ISLAMABAD: The business community while expressing grave concerns over the massive losses of around Rs1.4 trillion incurred by Pakistan’s state-owned entities (SOEs) over the fiscal years, 2021 and 2022, citing the latest consolidated report of the Ministry of Finance has said that SOEs financial losses are twice the size of the Public Sector Development Program (PSDP) and it must be brought to an end to put the country on the path of economic recovery.
This was stated by Ahsan Bakhtawari, the president of Islamabad Chamber of Commerce and Industry (ICCI), here on Monday, while talking to a delegation of the business community at the ICCI headquarters.

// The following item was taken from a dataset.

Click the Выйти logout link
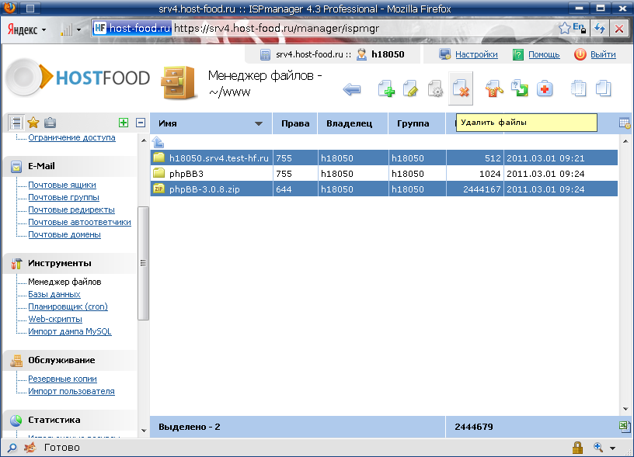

He stressed that the government should work on a war footing for a comprehensive strategy to save the nation from the unnecessary financial burden of these loss-making SOEs.
He said that commercial SOEs should be a source of revenue generation for the government, but instead of contributing to the national exchequer, these SOEs have become a big drain on public finance.
The ICCI president said that all the major commercial SOEs of Pakistan are running in losses including PIA, Pakistan Steel Mills, NHA, Pakistan Railways, and DISCOs, which should be a cause of concern for the policymakers.
He said that with this huge amount of Rs1.4 trillion, the government can establish many hospitals, schools, colleges, and universities and spend on public welfare projects.
But, unfortunately, the government has to spend this huge amount to bail out the loss-making SOEs and this situation is depriving millions of people of better health and education facilities.
Bakhtawari said that PIA alone has reportedly accumulated losses of over Rs600 billion, growing at an average rate of Rs150 billion per annum. He said that PIA’s outstanding debt and liabilities have exceeded Rs350 billion, even after getting several bailout packages from the government.
He stressed that the government should privatise all the loss-making SOEs without wasting further time to save the nation from further troubles.